Twice Cooked Artichoke Hearts, who knew you had to cook sh!t twice?
I’ve been trying to recreate a crunchy artichoke heart that I had a long time ago for a while now, and through many trials and tribulations, mistakes and frustration I think I’ve gotten it figured out.
The artichoke heart is the often forgotten and discarded center of the artichoke, most people like to chew on the fleshy leaves and the meat at the bottom, maybe dipping it into a butter/garlic sauce. For this experiment though I dont care about the leaves and am going straight for that heart.
- Artichokes, Baby Preferably
- Sauce of your choice, Honey Mustard, or a Aioli both work really well.
- Optional: Lemon Zest/Chopped Onion/Chives for garnish.
I will be putting things in italics throughout this post to descibe how to make the fancier version from the full-head artichoke.
The first time I tried this I used the big artichokes not knowing any better, I quickly thought to myself “Damn this sh!t is expensive, not going to be making this alot”.
Enter the baby artichoke.

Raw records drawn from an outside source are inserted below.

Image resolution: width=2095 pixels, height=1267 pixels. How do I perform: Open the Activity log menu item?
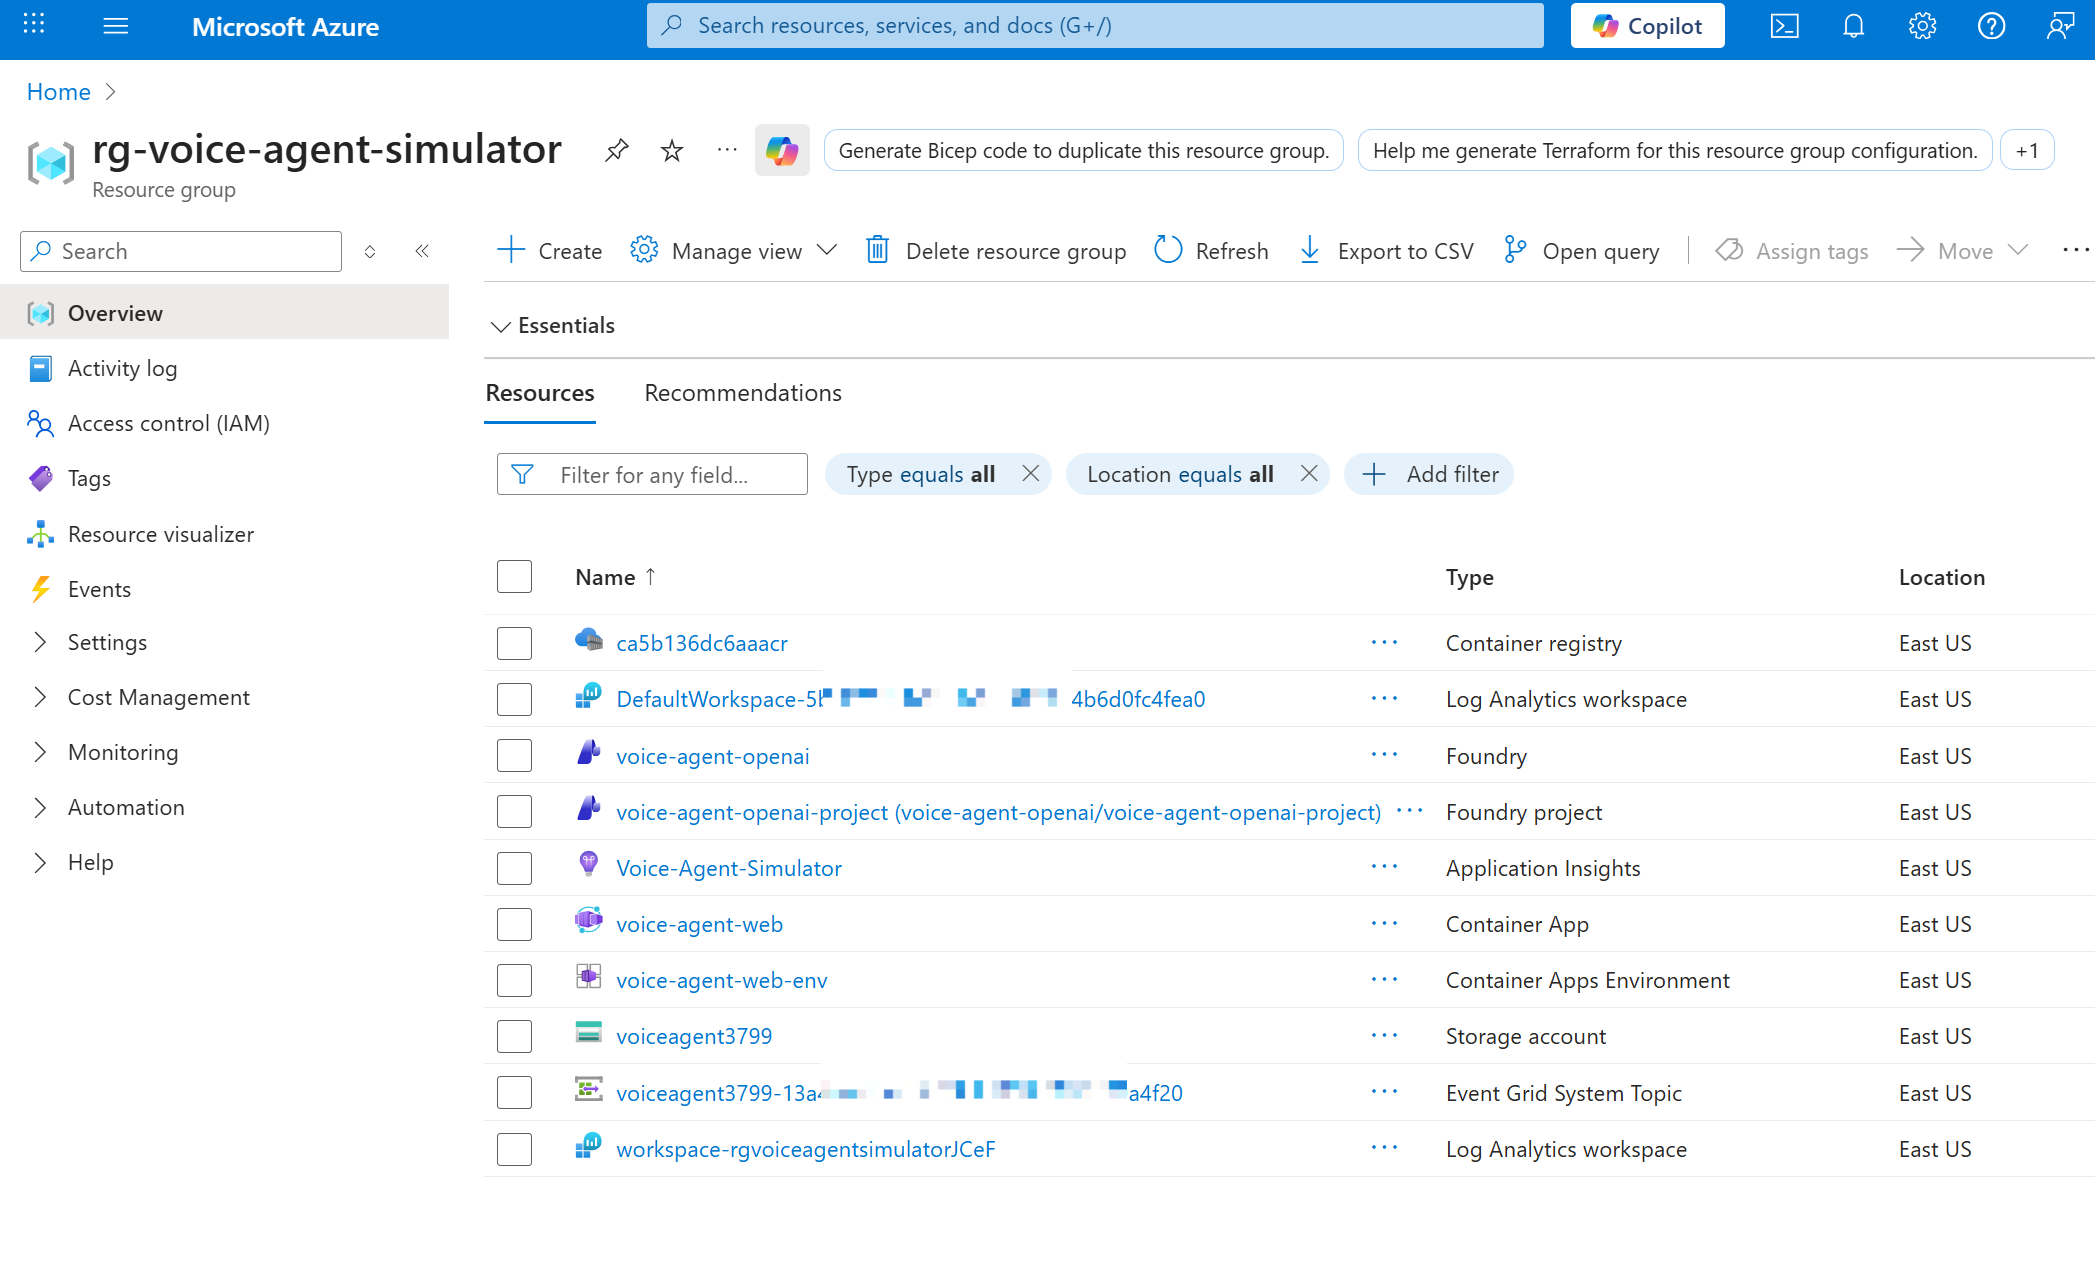(x=123, y=368)
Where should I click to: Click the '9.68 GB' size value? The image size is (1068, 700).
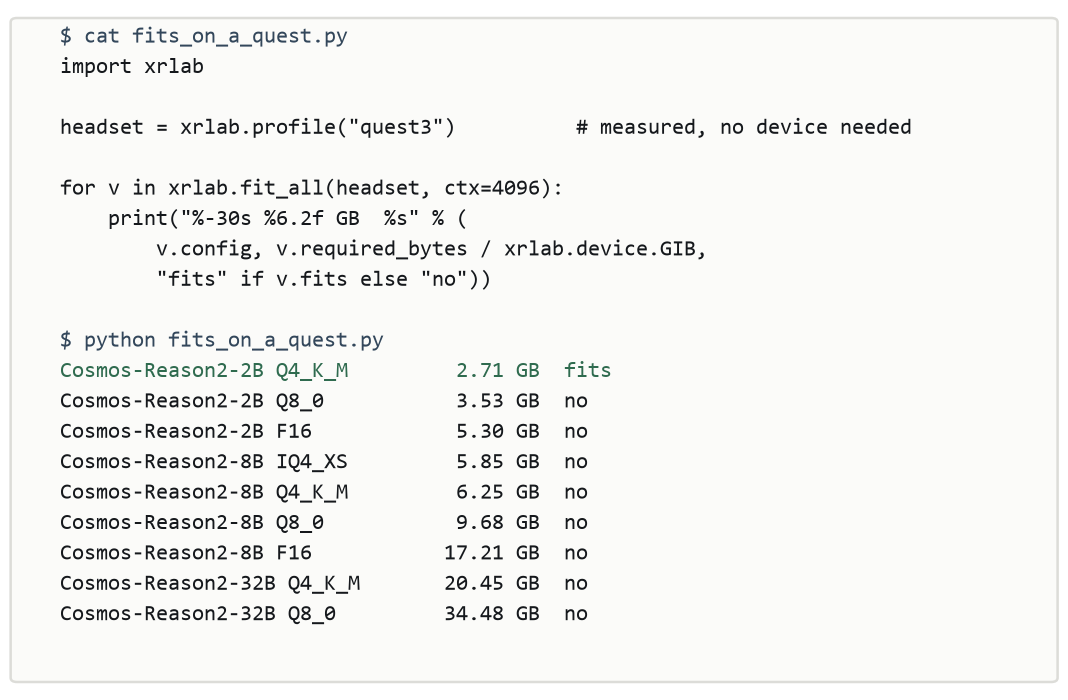(498, 523)
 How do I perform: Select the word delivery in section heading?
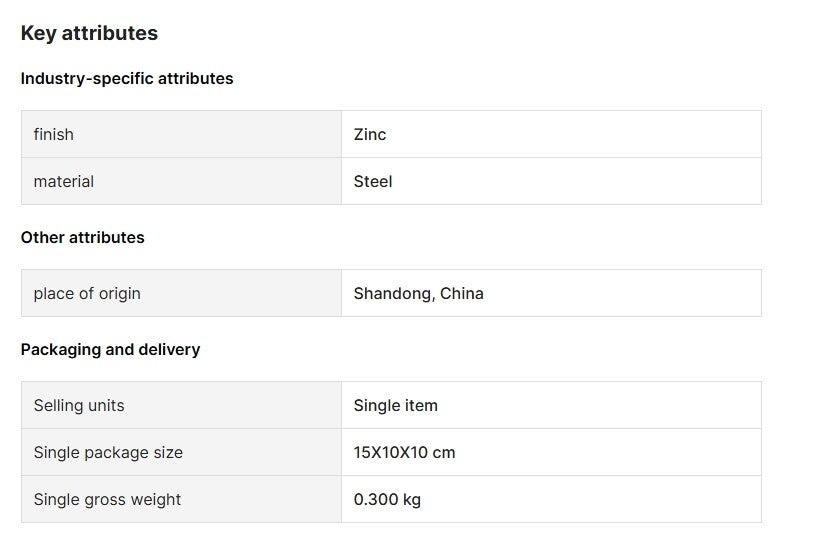[169, 350]
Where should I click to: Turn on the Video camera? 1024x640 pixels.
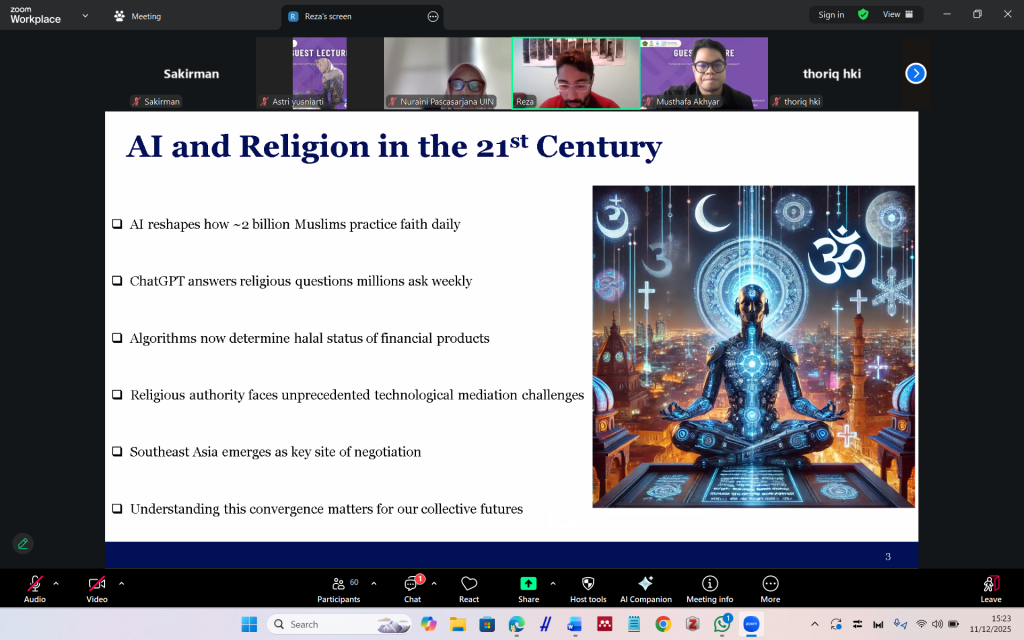(x=96, y=588)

At about $2 a pound, these are the cost effective, more reasonable, and much less “fleshy leaf” wasting cousins of the full blown artichoke.
Now then, lets prepare the chokes.
First things first, you want to slice the top of the choke clean off, getting rid of a good amount of those pointy dangerous spikes on top of the leaves.
Rip off the leaves and discard them until you get to some nice light-yellowish leaves.
Next up you want to use a knife to kind of shave the bottom of the choke.
Leaving you with something like this.
Now you want to use a knife to cut each one in half, and scrape the fuzzy sh!t out of the middle and remove those tough leaves in the center.
You should end up with some little artichoke halves looking like this.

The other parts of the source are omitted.